明史卷一百三十一 列傳第十九 陸聚

徐州の帰順とその後

  • 陸聚はどこの人か分からない。元の樞密院同知・托克托が芝蔴李を徐州に破り、彭大らが濠へ逃げたとき、聚は流民を撫めて集め、城を修めて境域を保ったので、賊はあえて侵さなかった。

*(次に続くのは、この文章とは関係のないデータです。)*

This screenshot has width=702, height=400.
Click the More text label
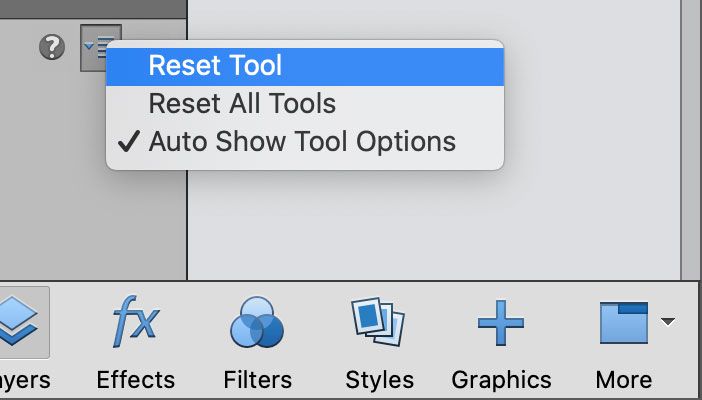pos(623,380)
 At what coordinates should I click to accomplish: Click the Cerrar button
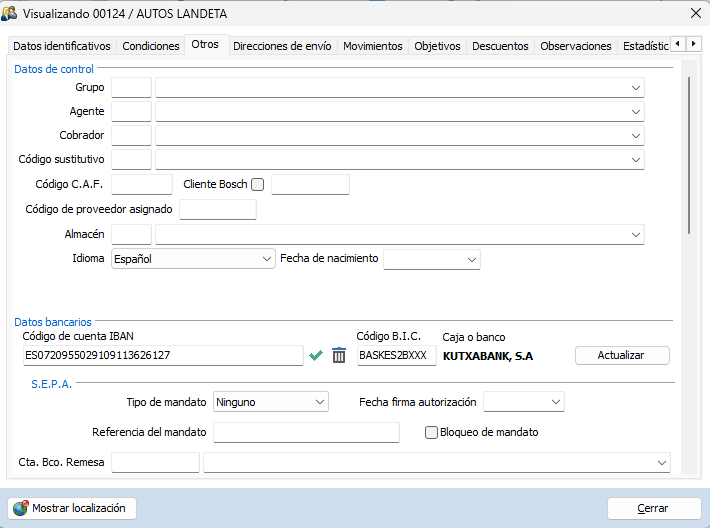click(x=653, y=508)
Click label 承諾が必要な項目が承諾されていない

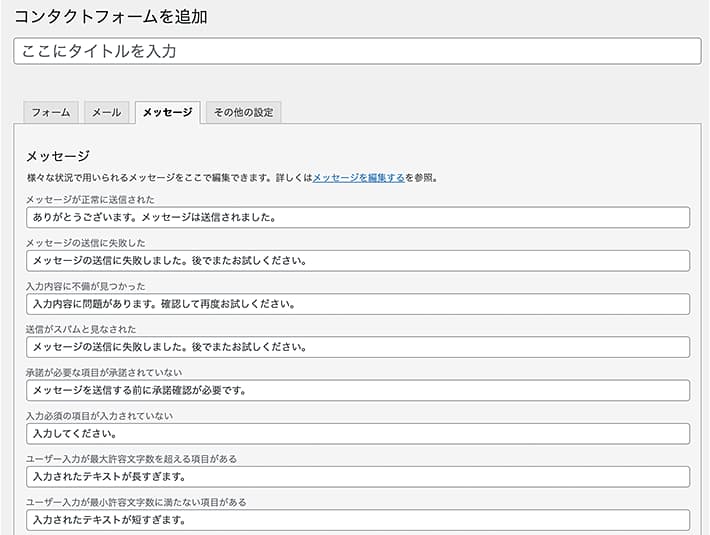[104, 373]
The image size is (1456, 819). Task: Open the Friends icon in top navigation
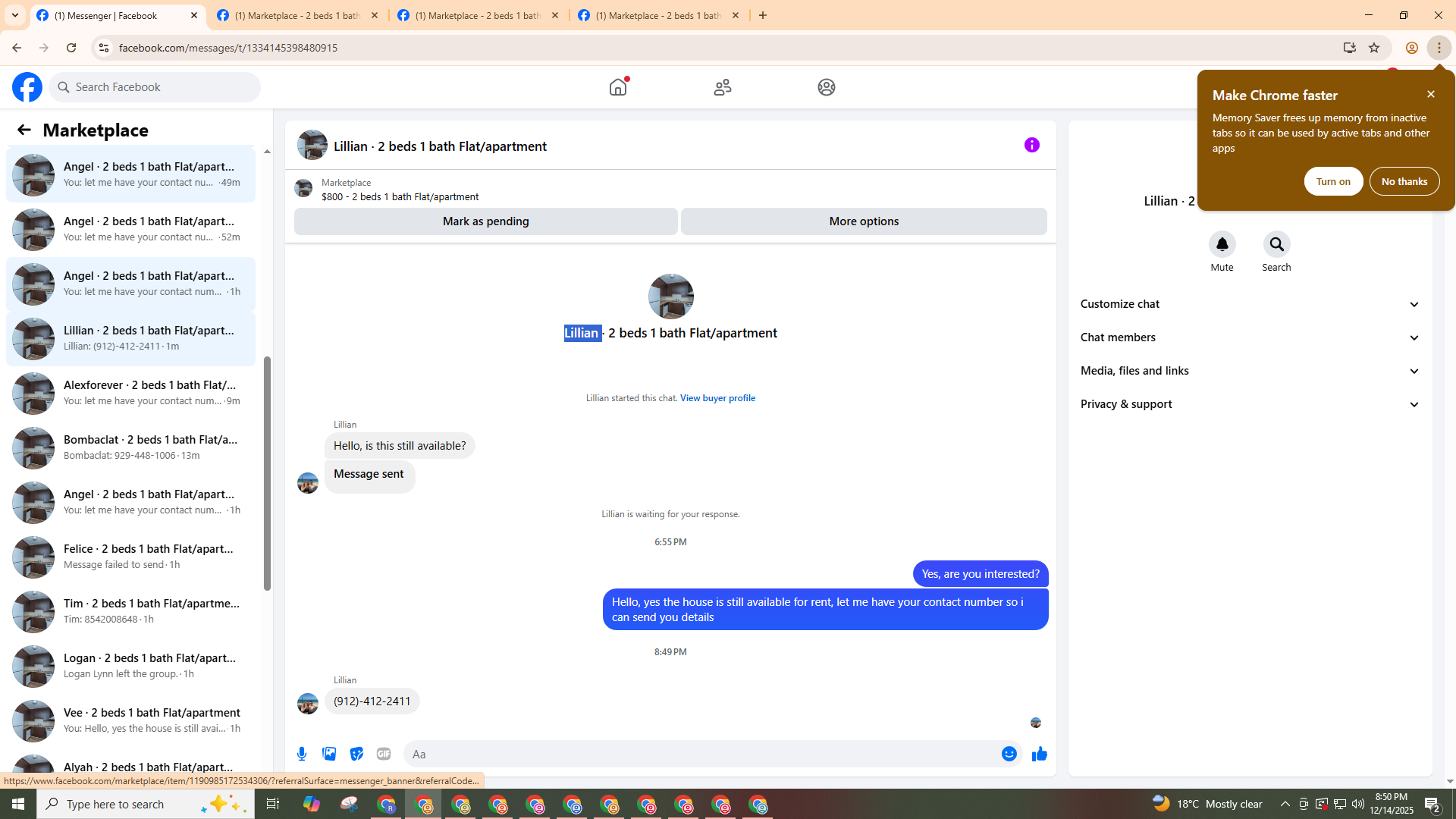pos(723,87)
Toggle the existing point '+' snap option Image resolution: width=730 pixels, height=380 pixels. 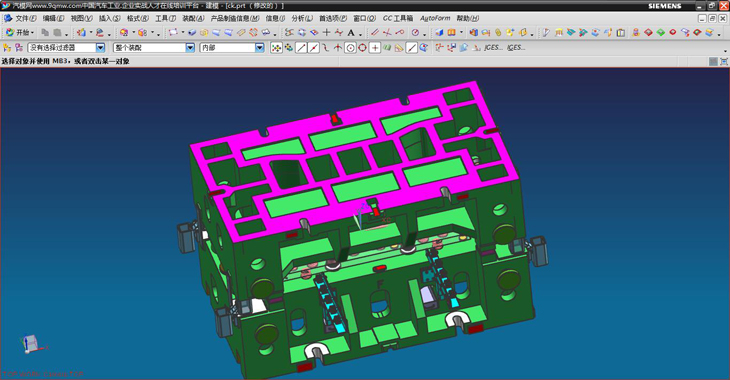[375, 48]
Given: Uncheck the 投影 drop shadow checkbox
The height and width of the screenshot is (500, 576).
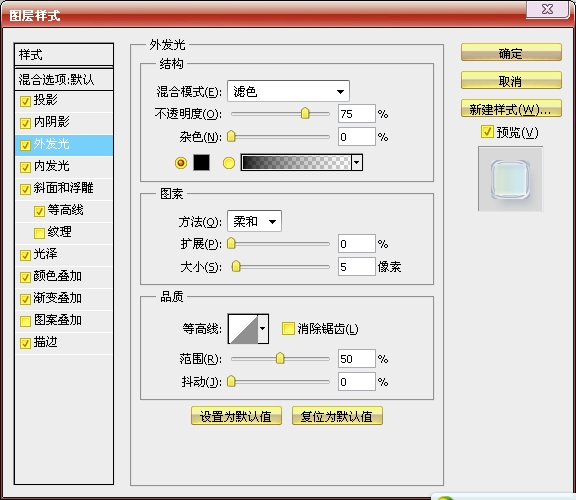Looking at the screenshot, I should (25, 101).
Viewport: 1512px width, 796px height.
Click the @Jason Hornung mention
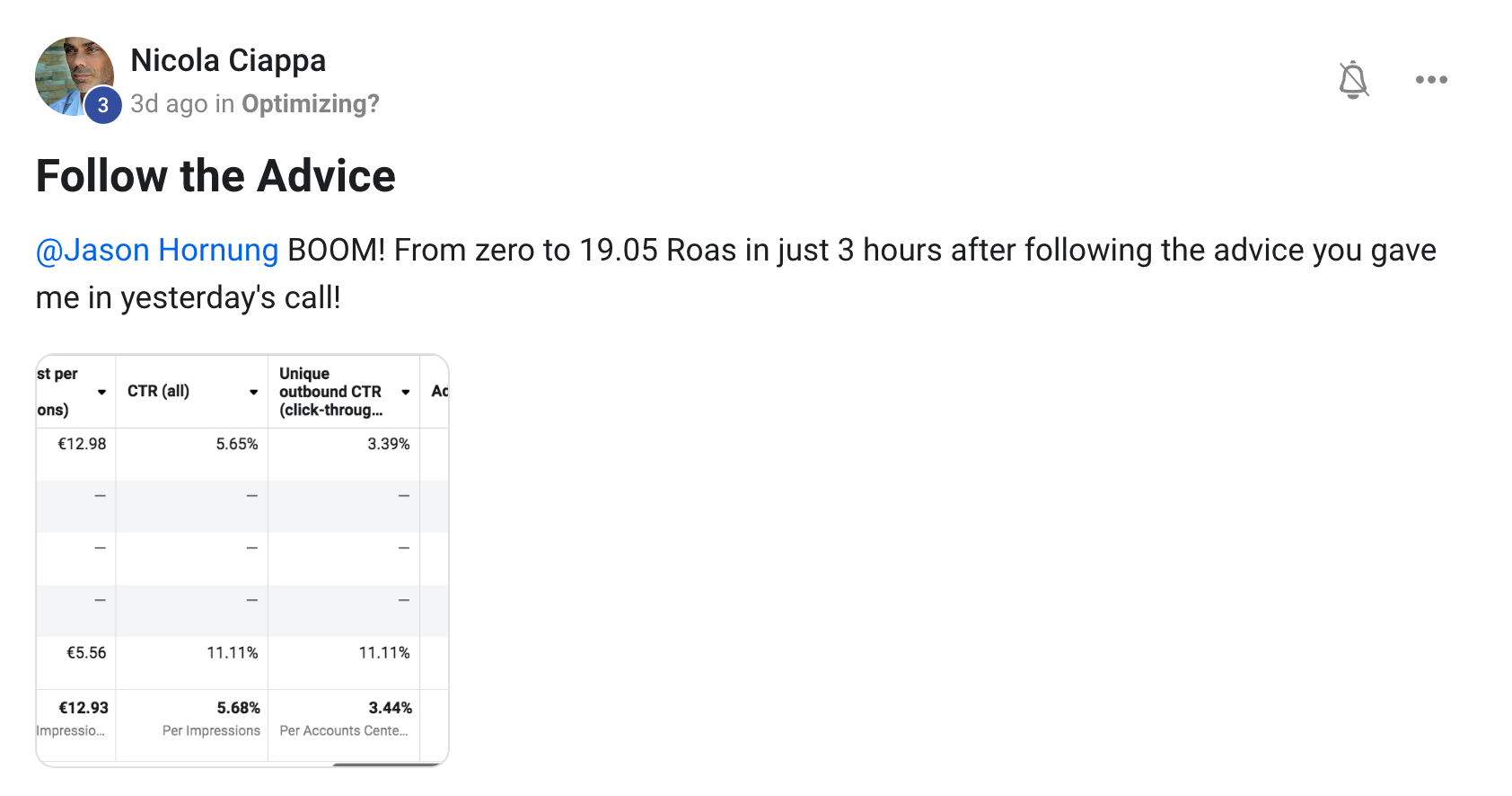coord(157,250)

  • 徐達が江淮を経営したとき、聚は徐州・宿州の二州をもって降った。太祖はかつて「二州は私の故郷の地であり、兵を加えるに忍びない」と詔していたので、帰附を大いに喜び、聚を江南行省參政として、なお徐州を守らせた。
  • 兵を遣わして沛・魚臺・邳州・宿州・蕭県・遷城・睢寧を平定した。庫庫が李左丞を遣わして徐を侵し陵子村に駐屯させたとき、聚は指揮の傅友徳を遣わして撃たせ、その衆を俘にして李左丞を捕らえた。また元兵を宿州に破り、僉院の邢端らを捕らえた。
  • 山東平定・汴梁平定に従い、還って鎮守し、山東行省參政に改められた。元の都の平定に従い、大同・保定・真定を攻略し、車子山および鳳山城・山鐵山の諸寨を攻め陥とし、分かれて井陘・故關を守り、陝西で合流して成天寨を陥とした。
  • 聚の部下はみな淮北の精兵で、燕趙の精騎も及ばぬほどであった。北征のとき沂州・邳州の山民が隙に乗じて乱を起こしたので、聚が召し還されてこれを討ち平らげた。
  • 洪武三年(1370年)、河南侯に封じられ、歳祿九百石、世劵を賜った。洪武八年(1375年)、衛國公鄧愈とともに陝西で屯田し、衛を置いて守備した。洪武十二年(1379年)、信國公湯和とともに臨清で練兵し、まもなく福建の軍務を処理し、召し還されて鳳陽に邸を賜った。
  • 洪武二十三年(1390年)、胡惟庸の党に坐して死に、爵位は除かれた。